SMP’s Danielle Sauvé: “For most designers and marketers, there is intense effort surrounding a rebranding project and I’m not going to diminish the amount of creativity, time and effort it takes. (I’ve been through a handful myself.) But truthfully, once you’ve mastered the brand identity, the roll out is where the rest of the heavy lifting begins. Think about it: you’ve got to update your corporate letterhead, packaging, in-store signage, business cards, website, uniforms (and on and on); hundreds of assets need to be specified, created, iterated, approved and then utilized in a synchronized, high-impact manner. It’s no easy feat, in fact, brands can get paralyzed by trying to move so much work through the process in a big batch that they end up delaying their launch, forfeiting the opportunity cost of getting the new identity to market quickly. But leaders who successfully support their rebrand with the right people, processes and technologies find the most success when launching the rebrand.” 
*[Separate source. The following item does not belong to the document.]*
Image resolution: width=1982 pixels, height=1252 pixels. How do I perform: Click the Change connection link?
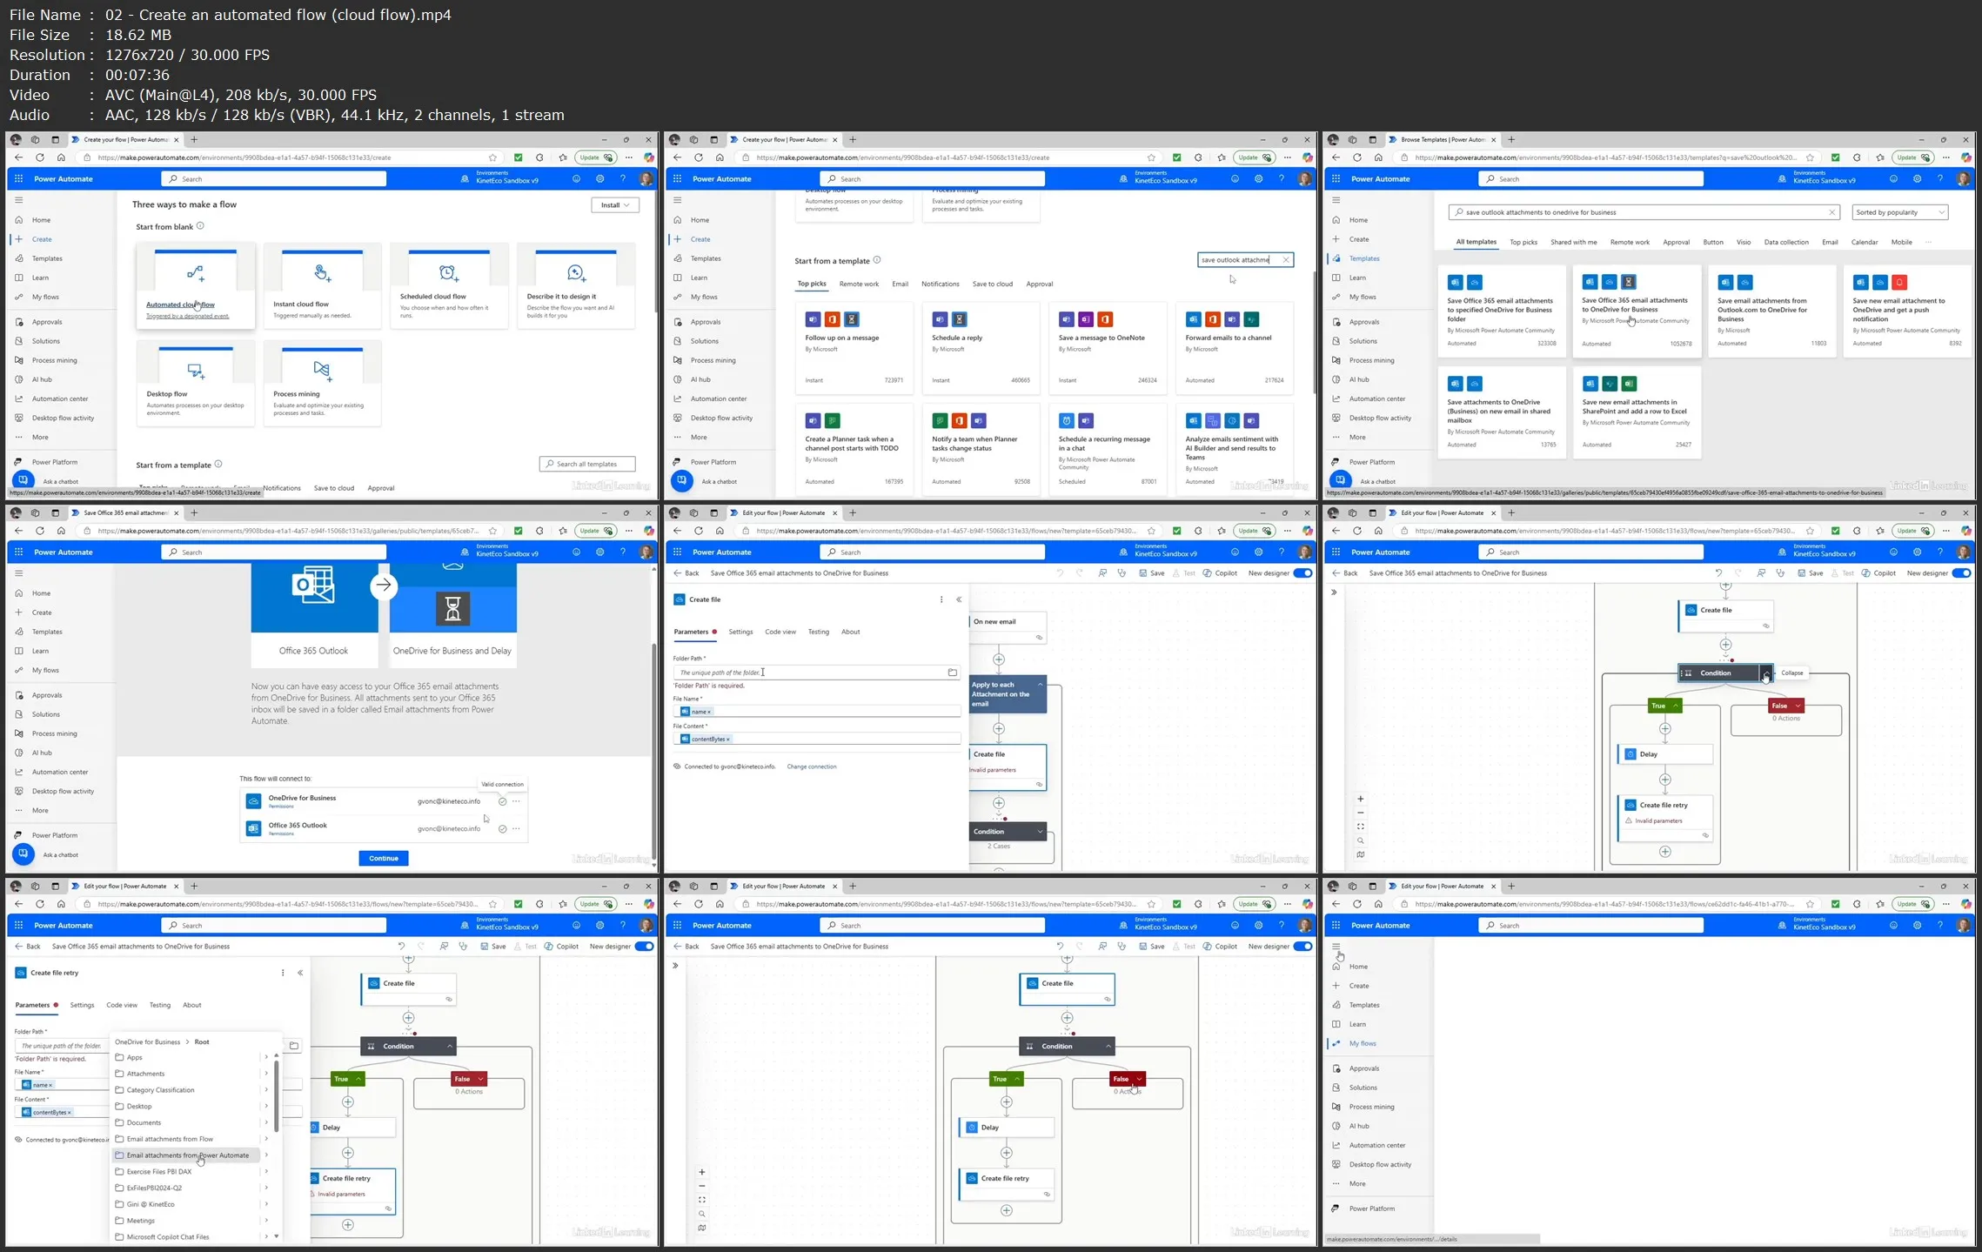[811, 767]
In FastCo Design’s latest article, “The Top Dos and Don’ts of Working with Creative People”, the author articulates the biggest gripes designers have with their clients. In fact, there’s a whole book on the subject and it offers brands tips and tricks to make the design process seamless. Some of the top guidelines include:

  • Tell me the problem, not the solution: a design brief shouldn’t give the designer the solution. It’s not your job, it’s the designer’s job. Just communicate your problem and they’ll work to deliver.

  • We don’t care what your spouse thinks: designers don’t care what your brother’s wife’s nephew’s friend thinks. Even if they have relevant experience and knowledge, they haven’t sat in on the creative brief, discussed the project with colleagues or attended the meetings. And while the information might be important to you, designers just want to hear your thoughts.
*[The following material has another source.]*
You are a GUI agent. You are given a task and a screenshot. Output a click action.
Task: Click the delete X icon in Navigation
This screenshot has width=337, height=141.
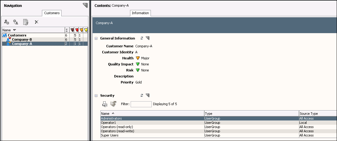coord(37,22)
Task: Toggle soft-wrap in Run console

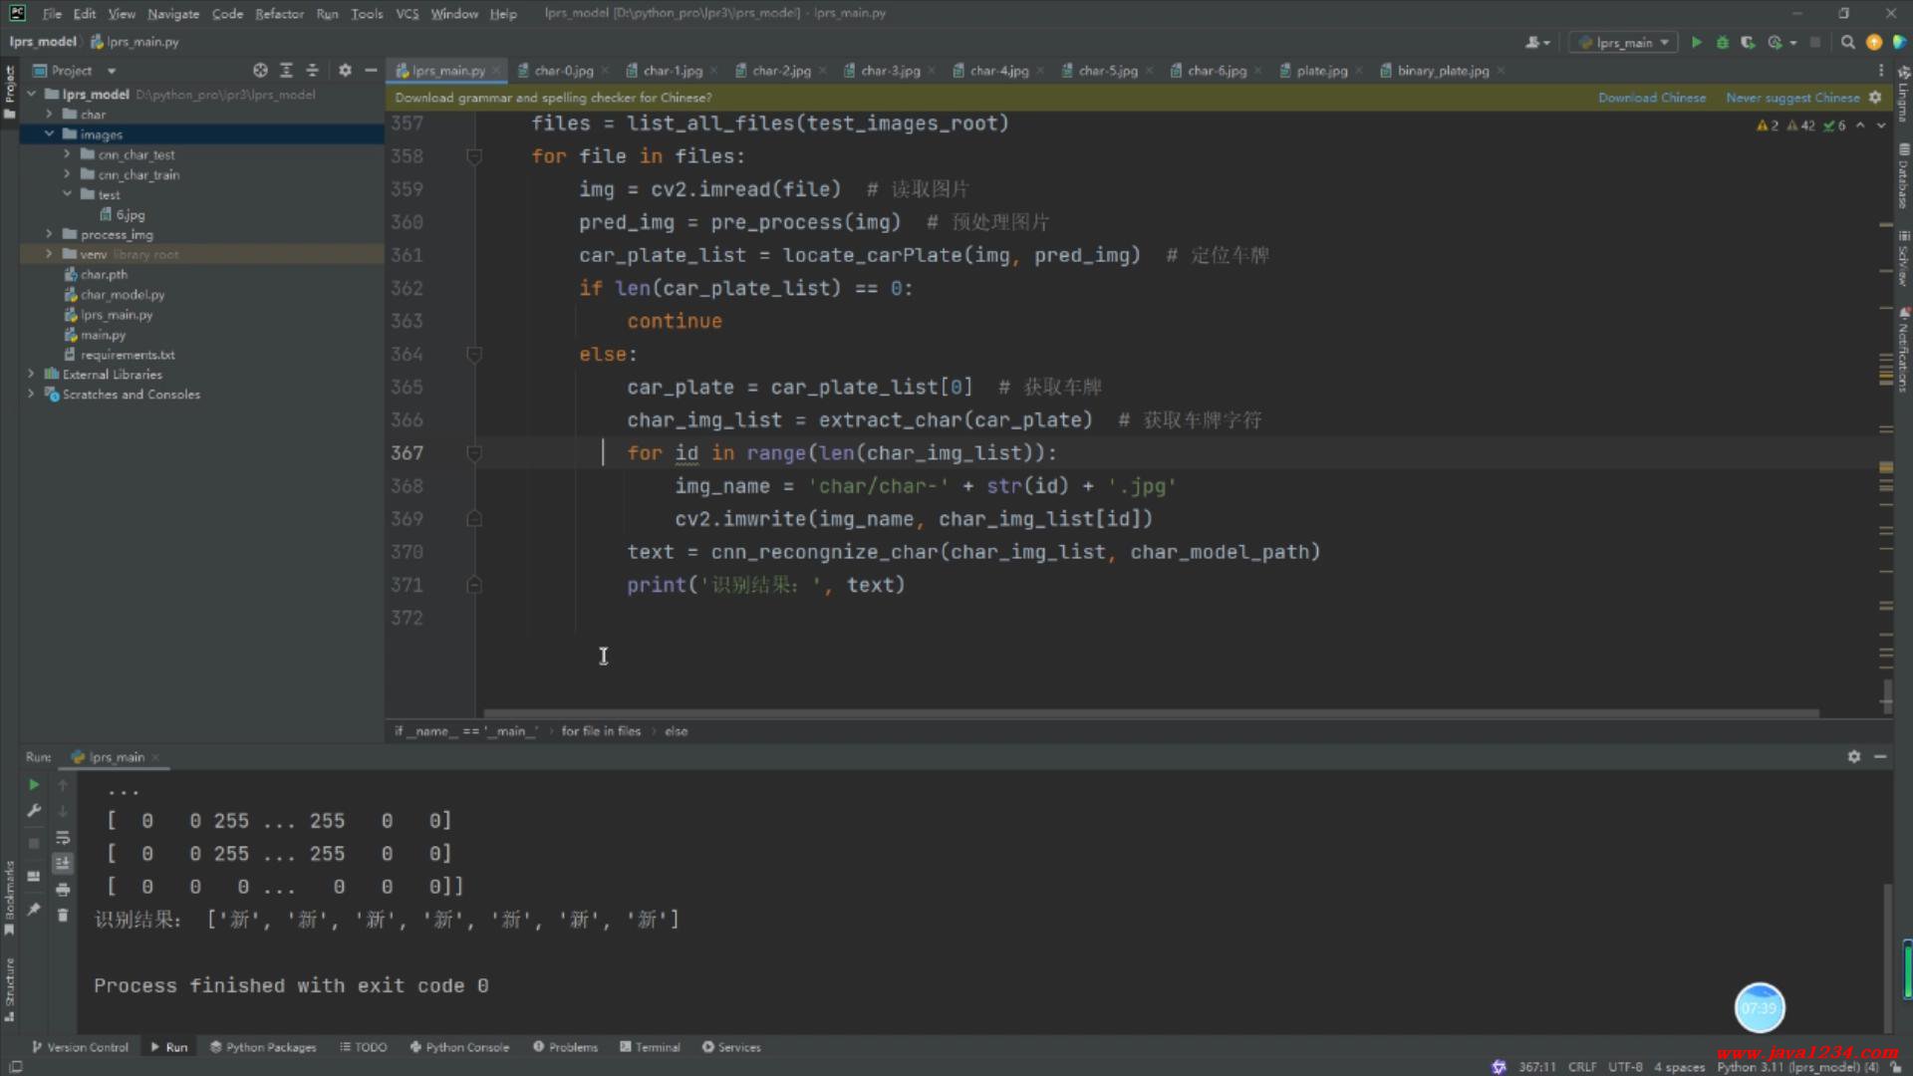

SMP’s Danielle Sauvé: “This made me chuckle in all the right ways. Through my years of working in agencies, I’ve encountered a lot of these situations and I have some additional tips to add to the list. Let’s consider the following:

  • Don’t surprise us with additional constraints late in the process: it helps to provide designers all the context about where the final project will be seen. Don’t tell them two days before it’s due that you’re planning to take the visual they created for YouTube and run it as a billboard on the expressway. Explicitly state all mediums. Knowing too late in the process zaps a designer’s creative flow and can compromise effectiveness.

  • Responsiveness is a two-way street. Nothing is more demotivating than working all night to finish a “rush project” just to have it sit in the client’s inbox, not hearing any feedback for more than a week. When you do this you’re effectively telling the creatives how much more important your time is than theirs.”